Protein-2-BioBrick Sequence Generator
ReadMe File

Files included in this package:
* protein2bioBrick.jar The executable jar file that runs the program
* protein2bioBrick_readme.txt This very text file, containing description and instructions
* Kust_2859_2860_2861.txt These are three genes that form the multi-subunit Hydrazine Synthase. This is example data that can be used to test the program; they were used by the 2016 Kingsborough iGEM team.
* protein2bioBrick.java The source code, which can be modified and used as necessary as long as proper attribution to the original author is present.

Purpose:
 To go, with minimal effort, from a protein sequence to a DNA sequence that can be ordered from Integrated DNA Technologies (IDT) as a gBlock and used as a BioBrick.

Approach:
 This program takes FASTA formatted protein sequence(s) in a single file and reverse translates them to DNA, using codons preferred by E. coli. Furthermore, the program will eliminate any of the standard BioBrick restriction sites from the DNA sequence (i.e. EcoRI, XbaI, SpeI, and PstI), while preserving the encoded information. Finally, the sequence will be changed (again, while preserving the encoded information) so as to eliminate any repetitive blocks of 8 nucleotides; that is, any pattern of 8 nucleotides that occurs more than once in the sequence. This last step is performed to satisfy a requirement imposed by IDT during synthesis.

Instructions:
 Simply open the program, set the options, and open a FASTA file containing one or more protein sequences. The program will then run automatically and save the results. 

Options:
* You can select the desired BioBrick standard; this will change the restriction sites that will be avoided in your reverse translated sequence.

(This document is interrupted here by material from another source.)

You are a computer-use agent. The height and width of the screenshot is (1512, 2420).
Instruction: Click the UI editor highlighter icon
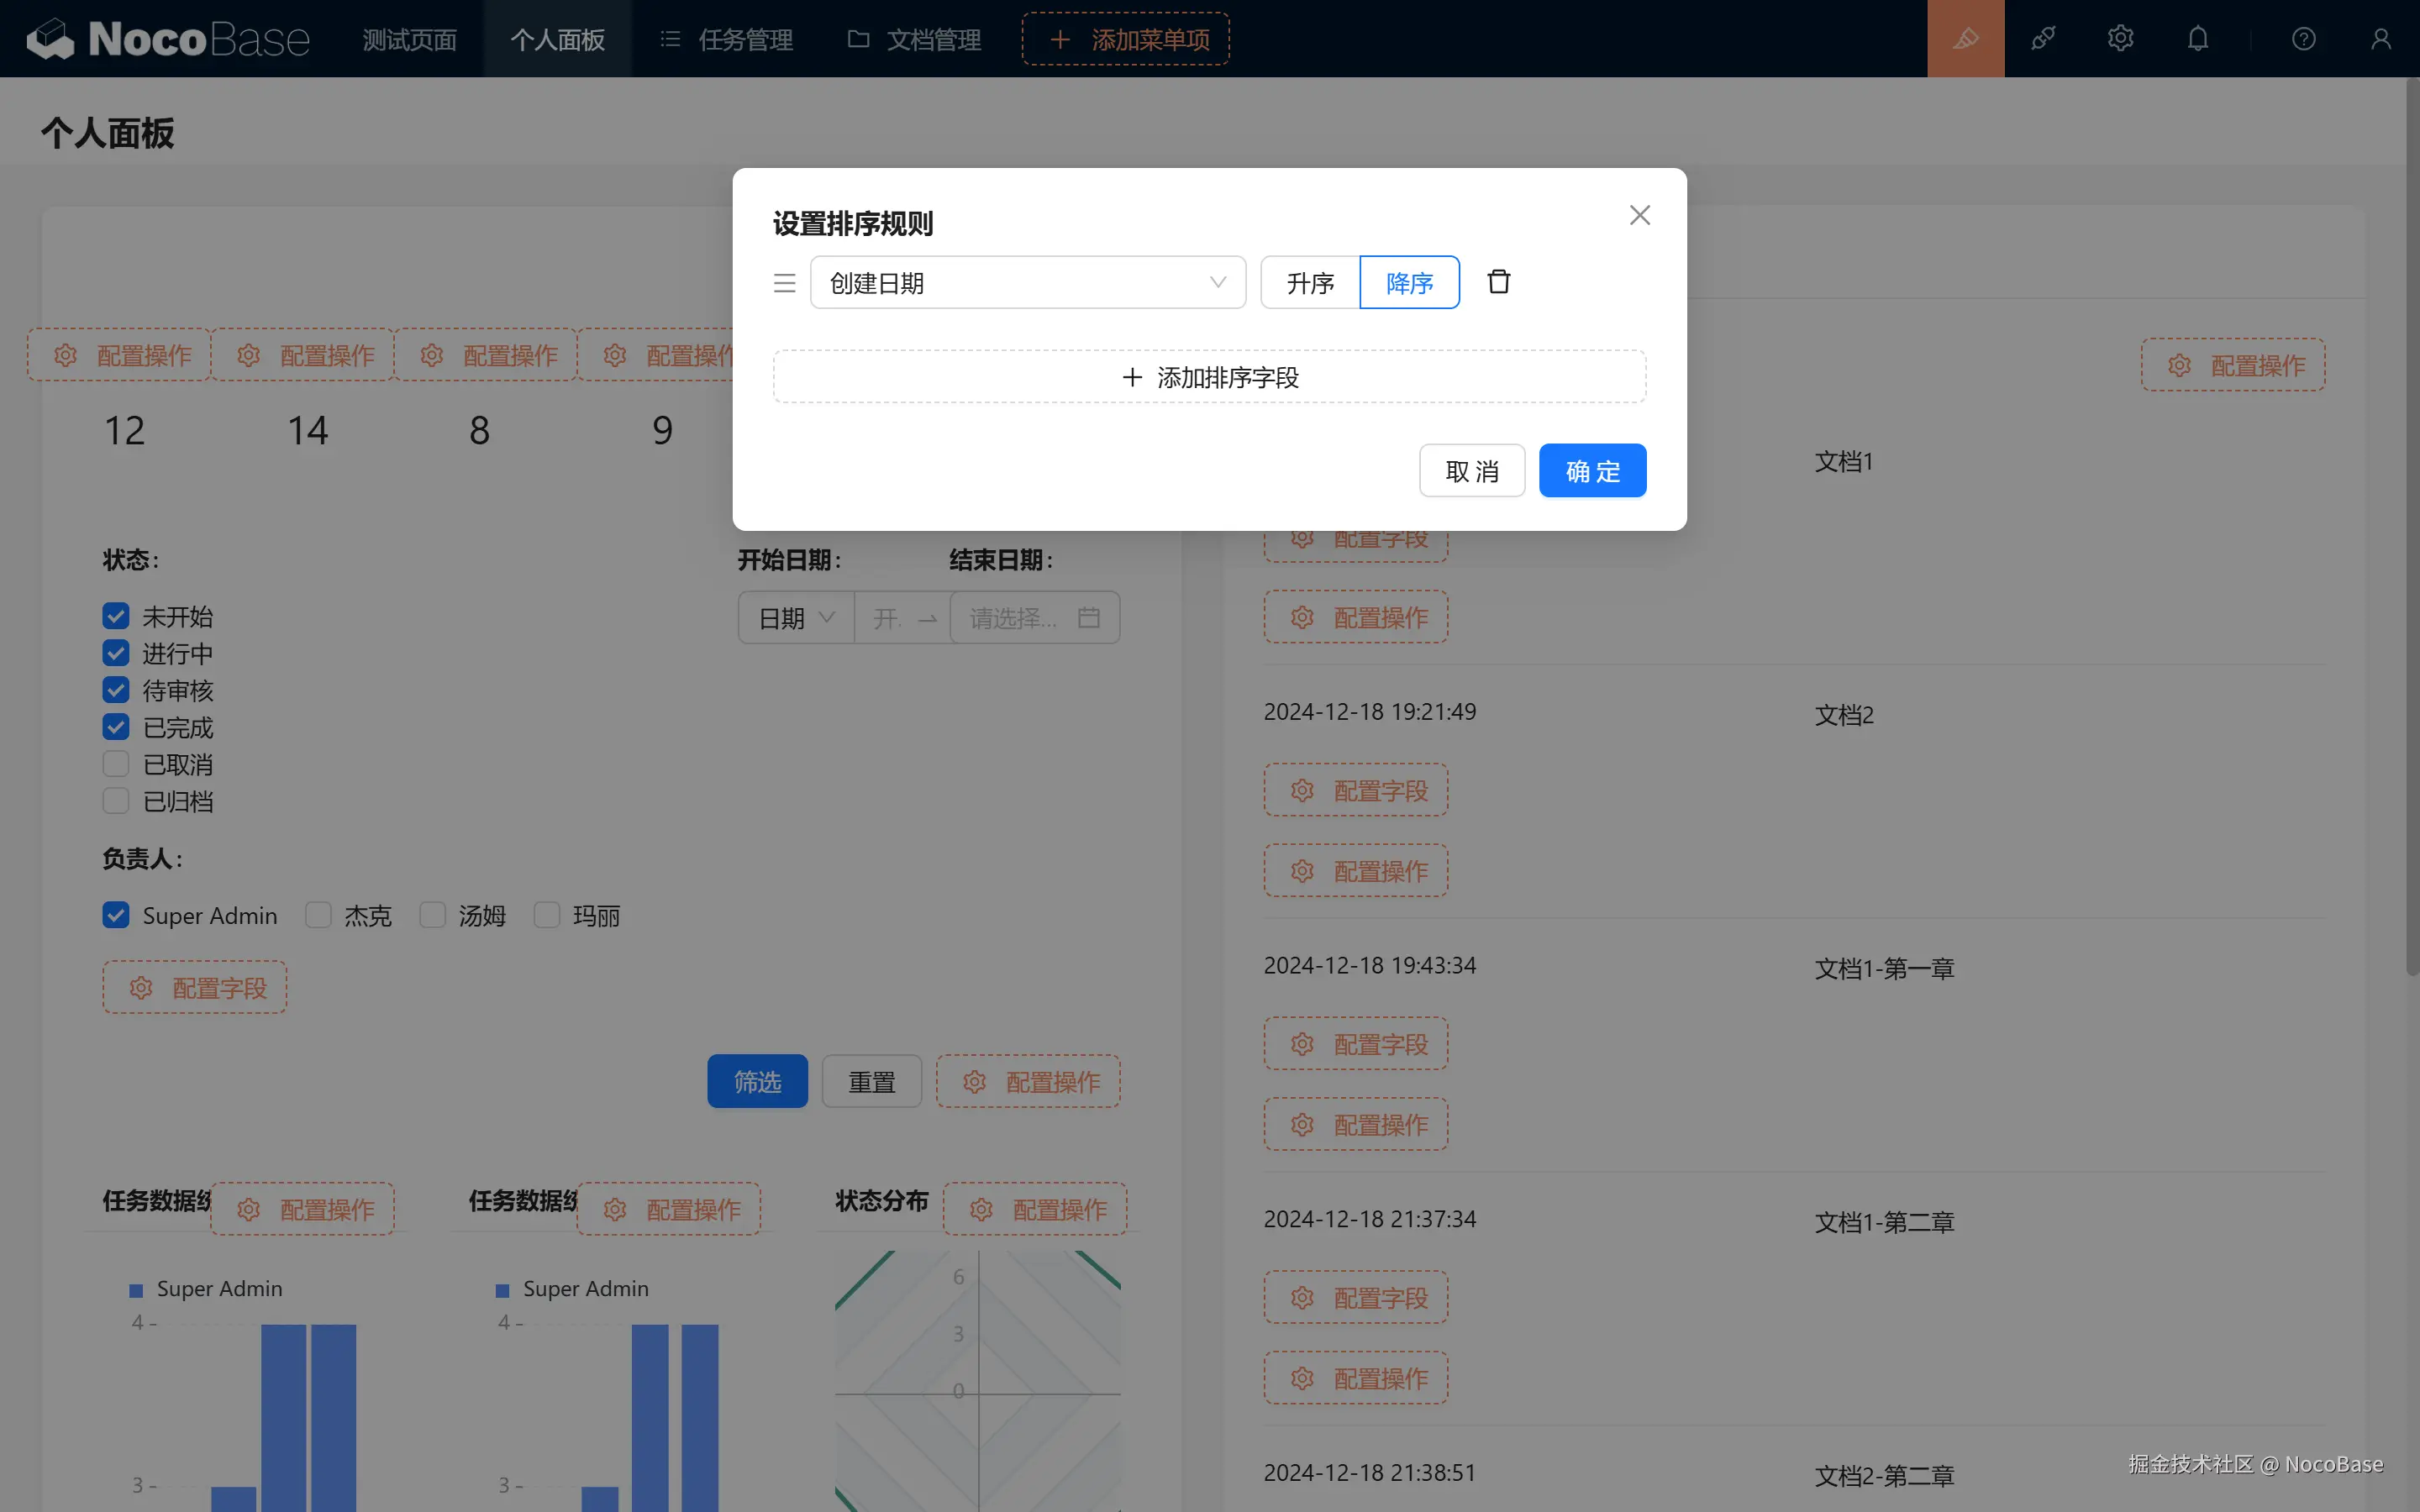point(1965,39)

* Checking the "Add appropriate prefix and suffix" box will add the selected BioBrick standard prefix and suffix to your sequence

* Job ID# is a random number that indicates the name of the directory that will be created. You can change this number, or select "Generate New Job ID" to get a new random number. NOTE: If you run the program twice without restarting or getting a new Job ID#, the program will override the first run.

Output:
 Three files are created in a directory indicated by the Job ID#.

* protein2bioBrick_report.txt: This file includes runtime information and a log of changes. For example, the file will indicate whenever a motif is replaced, or if there is no instance of a particular motif. It will report the codon preference for the final sequence (to avoid restriction enzymes and repetitive sequences, the sequence is slightly deoptimized), and finally the amount of time in milliseconds that the program took to run.

* protein2bioBrick_results.txt: This file features the output DNA sequences, each with the original header from the protein FASTA sequence.

* protein2bioBrick_results.txt: This file features a translated version of the DNA sequence (ignoring prefix and suffix) to allow for a quality check / verification that the DNA sequence does encode the deisred protein sequence correctly.